Secondo quanto scritto dalla polizia di stato sul proprio sito In generale, secondo studi scientifici, il sistema centrale nervoso di chi ha 0,5 nel sangue risulta compromesso o alterato.

……..Ora, io mi rendo conto che superata una certa eta’, l’organismo faccia molta piu’ fatica a smaltire l’alcool e che quindi i nostri deputati gia’ con 0.5 vogliano ricorrere ad un autista di un auto blu (……………….), ma come puo’ l’esecutivo pretendere che il limite da loro imposto sia un confine obbiettivo generale fra lo stato di coscienza e lo stordimento?

Sono sicuro che il corpo nazionale degli alpini mi darebbe man forte su questa mia tesi.

Per ricondurre il discorso ad una sfera molto piu’ tangibile, posso affermare con certezza che io sono in grado di guidare e sostenere un test di algebra pur avendo un livello di alcool nel sangue doppio al limite consentito, mentre la mia ragazza con 0.2 si schianterebbe contro la povera pattuglia dei carabinieri del posto di blocco.

Mi rendo tuttavia conto che e’ quasi impossibile adottare un sistema generalmente obiettivo, ma penso che il principio della norma che tutela i cittadini sia sbagliato in quanto reputo gli alcool test come strumenti di una politica repressionista. Perche’ invece non prevenire?

Posso suggerire un paio di soluzioni alcune delle quali potrebbero benissimo essere adottate, altre sarebbero meno attuabili.

La prevenzione applicata passivamente e’ la prima ipotesi:

il guidatore prima di poter girare la chiave di accensione deve sostenere la prova dell’alcool test a cui la sua stessa auto lo sottopone.
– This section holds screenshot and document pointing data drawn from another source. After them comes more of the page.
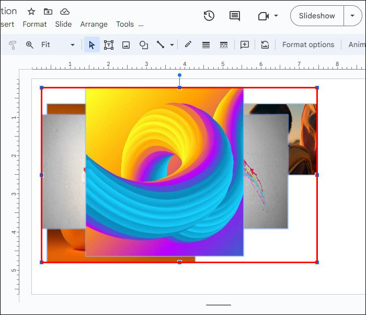This screenshot has width=366, height=315.
Task: Click the add comment toolbar icon
Action: point(244,45)
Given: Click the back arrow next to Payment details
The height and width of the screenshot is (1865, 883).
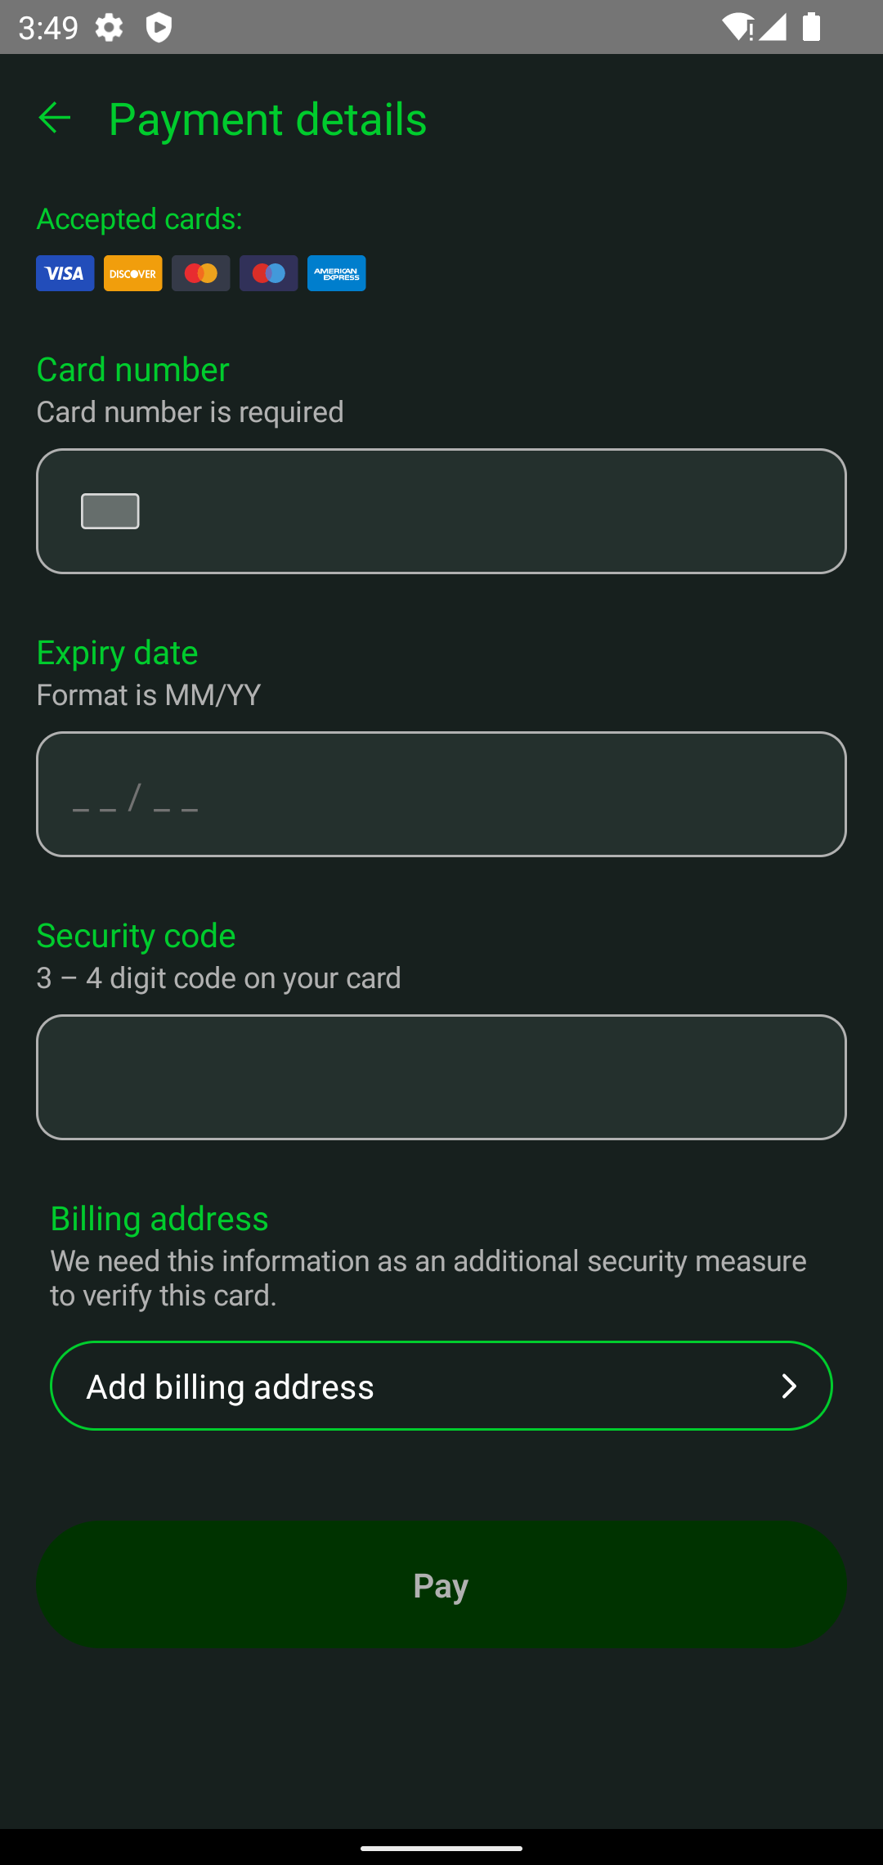Looking at the screenshot, I should 54,118.
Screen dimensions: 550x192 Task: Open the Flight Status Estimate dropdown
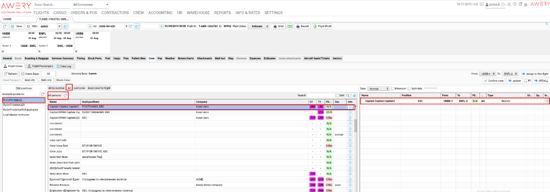click(259, 26)
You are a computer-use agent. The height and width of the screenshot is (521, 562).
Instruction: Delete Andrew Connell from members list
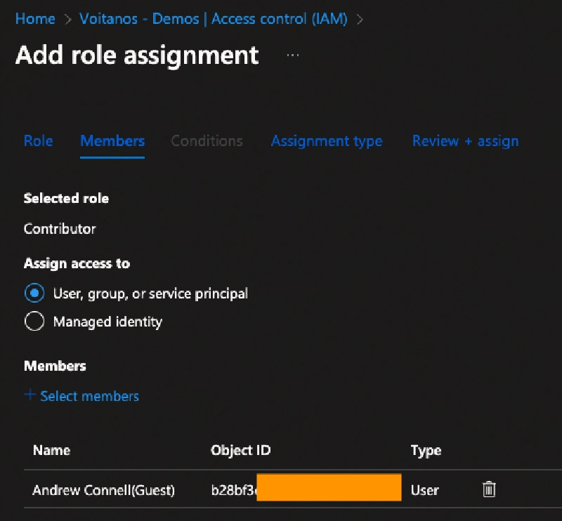(488, 489)
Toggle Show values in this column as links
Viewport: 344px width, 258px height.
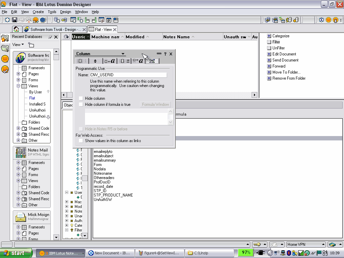pos(81,141)
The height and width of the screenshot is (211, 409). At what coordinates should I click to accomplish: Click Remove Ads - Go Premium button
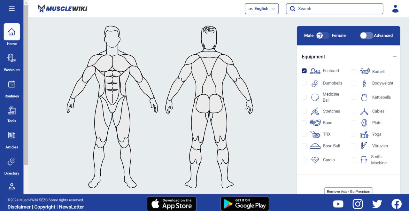pyautogui.click(x=348, y=191)
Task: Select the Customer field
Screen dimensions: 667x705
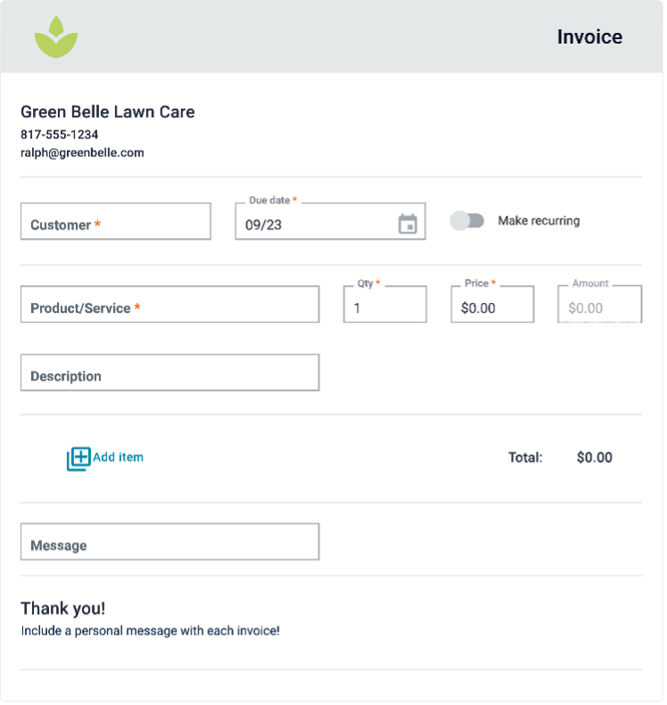Action: click(x=116, y=222)
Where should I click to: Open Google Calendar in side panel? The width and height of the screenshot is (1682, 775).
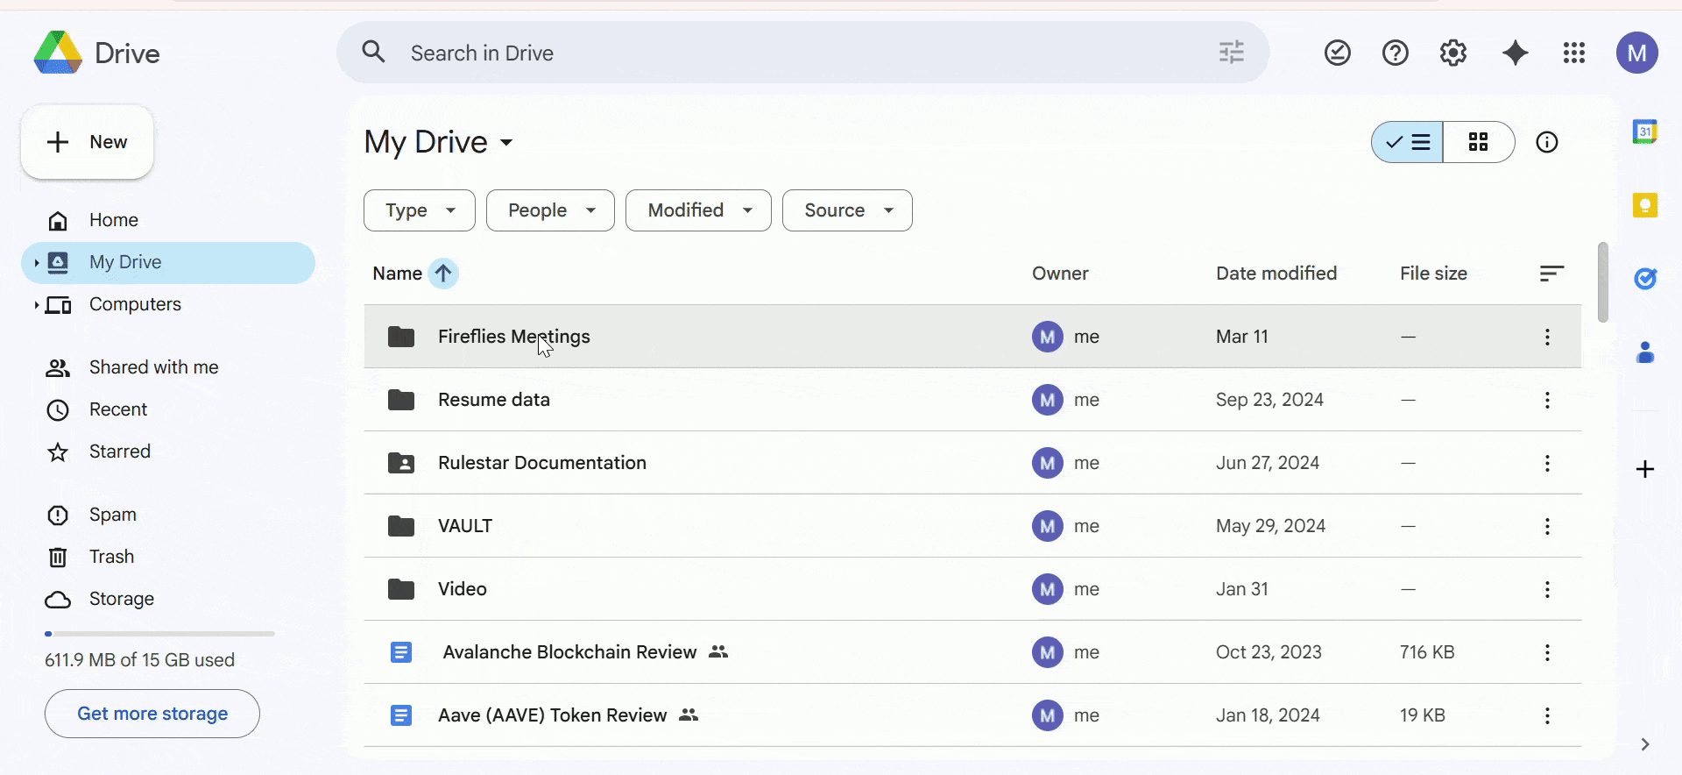[x=1644, y=132]
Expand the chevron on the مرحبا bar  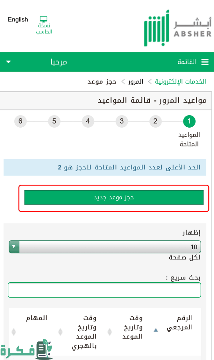click(8, 61)
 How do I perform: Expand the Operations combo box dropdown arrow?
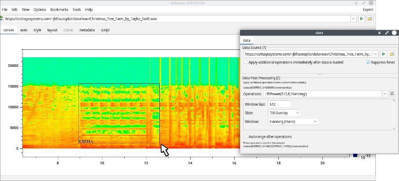click(384, 94)

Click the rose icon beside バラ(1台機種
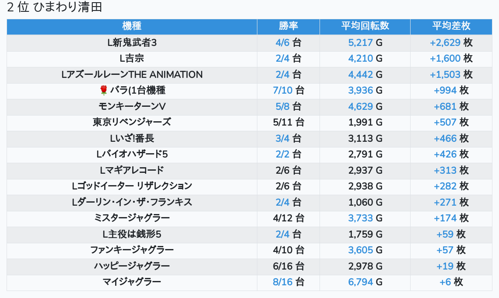pyautogui.click(x=104, y=90)
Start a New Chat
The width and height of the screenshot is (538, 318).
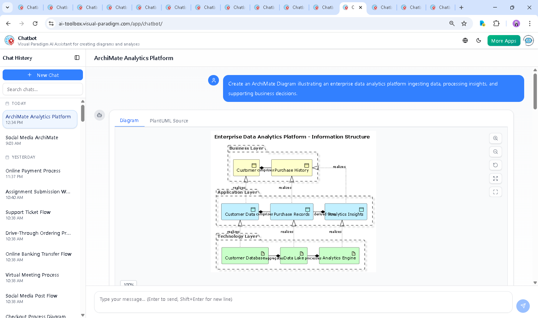pos(43,75)
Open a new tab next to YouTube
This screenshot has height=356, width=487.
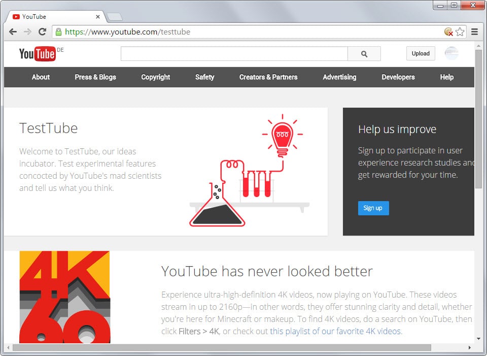(115, 17)
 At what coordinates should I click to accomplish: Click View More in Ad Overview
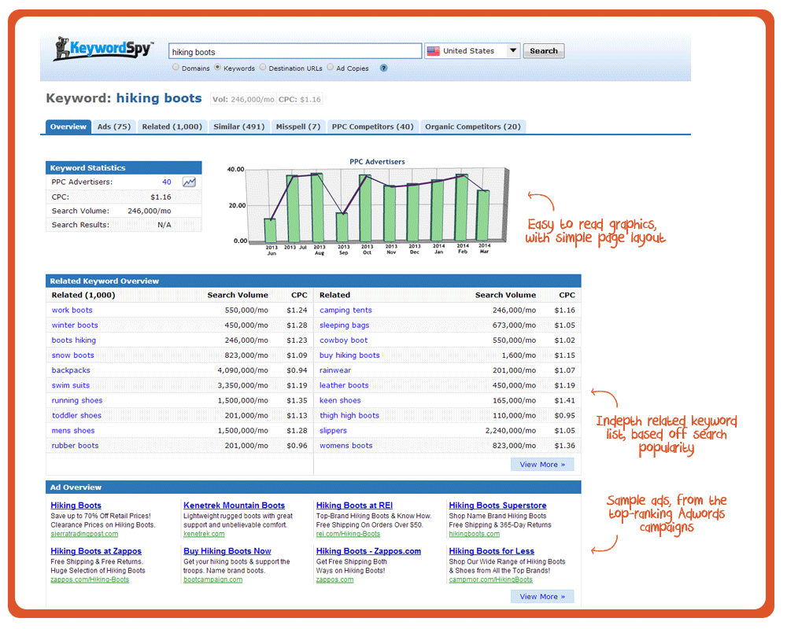(542, 597)
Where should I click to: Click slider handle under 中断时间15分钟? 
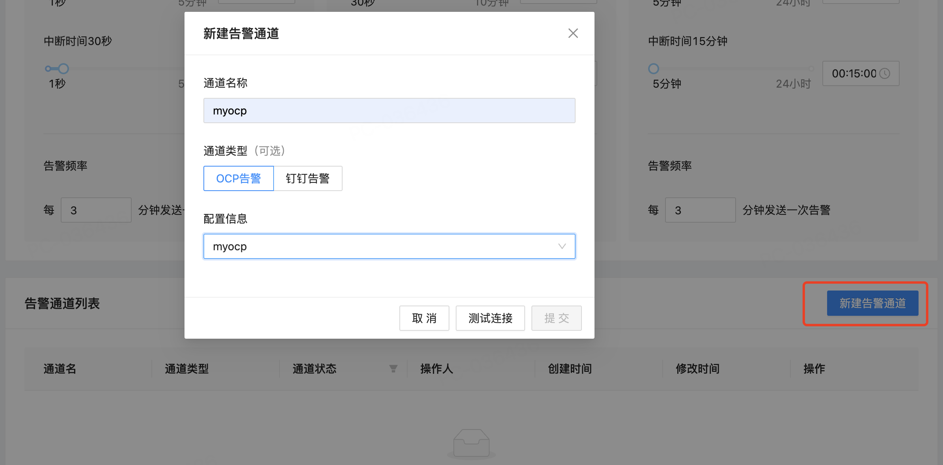click(653, 69)
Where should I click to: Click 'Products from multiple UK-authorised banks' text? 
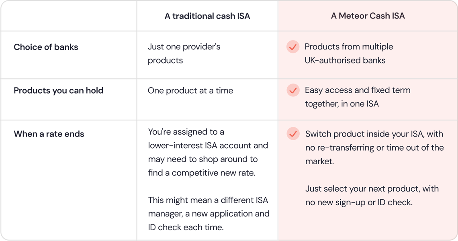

In caso di superamento del limite di legge, l’autovettura non si accende. Alcune nuove autovetture prevedono questo accessorio, ma perchè non renderlo obbligatorio di serie su tutti gli automezzi?

La seconda ipotesi consiste in un esame di guida molto piu’ selettivo di quello attuale:

ogni cittadino è infatti consapevole che almeno un guidatore su 3 non è in grado di guidare ed è fonte di pericolo. Molti automobilisti sono abilitati alla guida dalla motorizzazione civile solamente perchè durante l’esame di guida sono stati in grado di inserire le marcie fino alla 3a e hanno fatto spegnere l’automobile al massimo una volta. L’autovettura è un’arma che può uccidere le persone al suo interno e altre all’esterno. Perchè l’esame per ottenere la patente di guida, che a questo punto è da considerarsi un porto d’armi, non è selettivo? Nessuno ha mai sostenuto un esame di guida in autostrada o su dei tornanti montani o in qualunque altro contesto urbano o extraurbano che comporti maggiore capacità al volante. Se l’esame di guida fosse più selettivo avremmo molti meno incidenti (mortali o meno) sulle strade e, avendo molti meno guidatori, avremmo anche notevolmente alleviato la piaga del traffico e tutti i derivati (inquinamento, parcheggio, ecc…). In aggiunta, l’esame medico per poter ottenere il foglio rosa dovrebbe prevedere un’analisi della riduzione di riflessi e capacità motoria derivanti dall’uso di alcool. Così facendo:

- la mia ragazza non potrebbe mettersi al volante nemmeno dopo un bicchiere di Bacardi Breezer

- gli alcolizzati nemmeno dopo un bicchiere di birra

- il resto dei cittadini sarebbe più sereno al volante.